В прошлую субботу я ждал на платформе железнодорожной станции у аббатства Фёрнесс (сама станция со вкусом расположена так, что вы можете видеть ее, и ничего, кроме нее, через восточное окно часовни аббата, над разрушенным алтарем); группа рабочих, занятых на другой линии, нужных для стремительно развивающегося района Далтон, предавалась субботнему отдыху в таверне, недавно открытой с южной стороны упомянутой часовни аббата. Вскоре, когда поезд дал свисток, они вышли в весьма освеженном состоянии и направились к нему так быстро, как могли, через туннель под линией, делая очень широкие шаги, чтобы сохранить равновесие по направлению движения, и удерживаясь в стороны, толкаясь о стену или случайных пассажиров. Они были одеты сплошь в коричневые лохмотья, которые, возможно, казались им самой удобной одеждой; у большинства из них были трубки, которые, я действительно верю, приятнее сигар; они устроились в своих вагонах под аккомпанемент обрывков песен и смотрели на нас (я сопровождал даму и двух ее юных дочерей) с высшим безразличием, как, в самом деле, на существ другой расы; жалких, возможно, — безусловно, неприятных и вызывающих возражения, — но, в целом, презренных, не заслуживающих внимания. Мы же, со своей стороны, имели наглость жалеть их за то, что они одеты в лохмотья и так тесно набиты в вагоны третьего класса: две юные девушки терпеливо сносили толчки; и когда худой мальчик лет четырнадцати или пятнадцати, самый пьяный из компании, был отправлен обратно, шатаясь, в таверну за забытой киркой, любой из нас, я уверен, пошел бы и принес ее для него, если бы он попросил.

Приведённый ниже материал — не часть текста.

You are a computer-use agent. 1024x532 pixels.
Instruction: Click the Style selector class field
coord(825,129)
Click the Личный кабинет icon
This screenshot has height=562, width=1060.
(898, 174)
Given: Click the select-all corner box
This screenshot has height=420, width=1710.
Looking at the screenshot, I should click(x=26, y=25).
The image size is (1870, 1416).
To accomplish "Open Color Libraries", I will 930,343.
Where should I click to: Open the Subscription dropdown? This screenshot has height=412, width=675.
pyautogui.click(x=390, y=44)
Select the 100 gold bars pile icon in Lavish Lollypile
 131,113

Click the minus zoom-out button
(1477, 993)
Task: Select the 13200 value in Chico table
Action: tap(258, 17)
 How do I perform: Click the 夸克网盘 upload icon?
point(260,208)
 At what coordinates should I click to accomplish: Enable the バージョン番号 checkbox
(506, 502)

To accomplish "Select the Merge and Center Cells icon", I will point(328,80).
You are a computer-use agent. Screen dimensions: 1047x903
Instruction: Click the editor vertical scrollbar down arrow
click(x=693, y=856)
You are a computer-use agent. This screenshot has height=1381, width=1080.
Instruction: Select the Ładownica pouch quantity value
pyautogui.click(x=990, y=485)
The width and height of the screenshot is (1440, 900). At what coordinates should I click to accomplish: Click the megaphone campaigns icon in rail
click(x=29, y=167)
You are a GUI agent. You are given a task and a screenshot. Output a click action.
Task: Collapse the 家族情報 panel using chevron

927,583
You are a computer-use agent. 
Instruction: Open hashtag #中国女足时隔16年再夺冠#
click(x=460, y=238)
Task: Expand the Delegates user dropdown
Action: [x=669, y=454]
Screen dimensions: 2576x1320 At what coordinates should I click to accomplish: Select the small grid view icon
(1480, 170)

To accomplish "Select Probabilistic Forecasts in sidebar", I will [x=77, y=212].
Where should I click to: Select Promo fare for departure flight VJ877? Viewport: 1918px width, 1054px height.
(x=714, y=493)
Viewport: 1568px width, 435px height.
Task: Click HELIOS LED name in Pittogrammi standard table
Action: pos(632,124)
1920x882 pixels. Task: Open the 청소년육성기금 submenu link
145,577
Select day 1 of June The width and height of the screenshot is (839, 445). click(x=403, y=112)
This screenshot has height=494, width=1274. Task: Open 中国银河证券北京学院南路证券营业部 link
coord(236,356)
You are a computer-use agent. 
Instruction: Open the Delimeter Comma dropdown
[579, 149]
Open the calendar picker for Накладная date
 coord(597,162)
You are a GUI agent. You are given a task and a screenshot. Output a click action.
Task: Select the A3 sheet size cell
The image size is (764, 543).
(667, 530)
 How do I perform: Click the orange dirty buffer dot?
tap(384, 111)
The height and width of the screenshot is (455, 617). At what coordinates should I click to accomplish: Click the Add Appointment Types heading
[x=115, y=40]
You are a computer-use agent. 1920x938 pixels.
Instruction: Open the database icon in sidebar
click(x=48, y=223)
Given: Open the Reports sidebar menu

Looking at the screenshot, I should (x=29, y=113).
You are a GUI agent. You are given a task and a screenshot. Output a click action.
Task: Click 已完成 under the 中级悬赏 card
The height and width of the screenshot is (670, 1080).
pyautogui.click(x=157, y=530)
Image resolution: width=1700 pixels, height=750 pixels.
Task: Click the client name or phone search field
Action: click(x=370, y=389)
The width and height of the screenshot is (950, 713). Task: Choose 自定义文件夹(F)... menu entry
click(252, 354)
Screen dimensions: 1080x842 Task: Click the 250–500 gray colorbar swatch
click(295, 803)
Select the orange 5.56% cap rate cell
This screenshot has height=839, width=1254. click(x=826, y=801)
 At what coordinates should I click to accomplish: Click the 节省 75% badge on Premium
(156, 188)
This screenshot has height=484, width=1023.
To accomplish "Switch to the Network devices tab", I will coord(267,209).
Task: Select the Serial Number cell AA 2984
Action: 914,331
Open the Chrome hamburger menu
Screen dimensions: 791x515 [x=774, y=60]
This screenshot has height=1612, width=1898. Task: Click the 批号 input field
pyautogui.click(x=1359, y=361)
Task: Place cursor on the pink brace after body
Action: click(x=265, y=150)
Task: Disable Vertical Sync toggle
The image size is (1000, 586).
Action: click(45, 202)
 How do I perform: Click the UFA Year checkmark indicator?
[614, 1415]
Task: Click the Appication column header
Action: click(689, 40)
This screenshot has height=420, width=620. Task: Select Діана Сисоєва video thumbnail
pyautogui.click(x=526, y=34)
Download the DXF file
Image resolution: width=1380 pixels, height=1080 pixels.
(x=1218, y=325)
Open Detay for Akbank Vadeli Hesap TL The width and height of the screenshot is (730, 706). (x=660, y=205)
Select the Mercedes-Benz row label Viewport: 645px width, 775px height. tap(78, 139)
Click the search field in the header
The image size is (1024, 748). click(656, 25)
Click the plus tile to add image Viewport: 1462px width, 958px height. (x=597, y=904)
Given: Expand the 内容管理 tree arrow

Ибо все мы были в очень добродетельном и благотворительном настроении: мы отлично пообедали в новой гостинице и заработали эту часть нашего хлеба насущного, любуясь аббатством все утро. Поэтому мы жалели бедных рабочих вдвойне — во-первых, за то, что они были настолько порочны, что напились в четыре часа дня; и, во-вторых, за то, что они были заняты такой постыдной работой, как набрасывание комьев земли в насыпь, вместо того чтобы провести день, как мы, любуясь аббатством: и я, который вечно докучаю людям своей политической экономией, робко спросил свою подругу, считает ли она, что все это вполне правильно. И она ответила, конечно, нет; но что можно сделать? Бесполезно пытаться заставить таких людей любоваться аббатством или удержать их от пьянства. Они не сделают первого и сделают второе — они были совершенно неуправляемым сортом людей, и оставались такими на протяжении поколений.